[Dataset entries]
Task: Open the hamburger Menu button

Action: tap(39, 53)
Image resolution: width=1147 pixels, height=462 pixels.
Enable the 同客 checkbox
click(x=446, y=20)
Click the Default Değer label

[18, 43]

» YOUR INSTRUCTIONS:
Give the lines from the one containing "Image resolution: width=1147" through the end of the entries again, exactly as written and with no other lines.

» TASK RESPONSE:
Image resolution: width=1147 pixels, height=462 pixels.
Enable the 同客 checkbox
click(x=446, y=20)
Click the Default Değer label

[18, 43]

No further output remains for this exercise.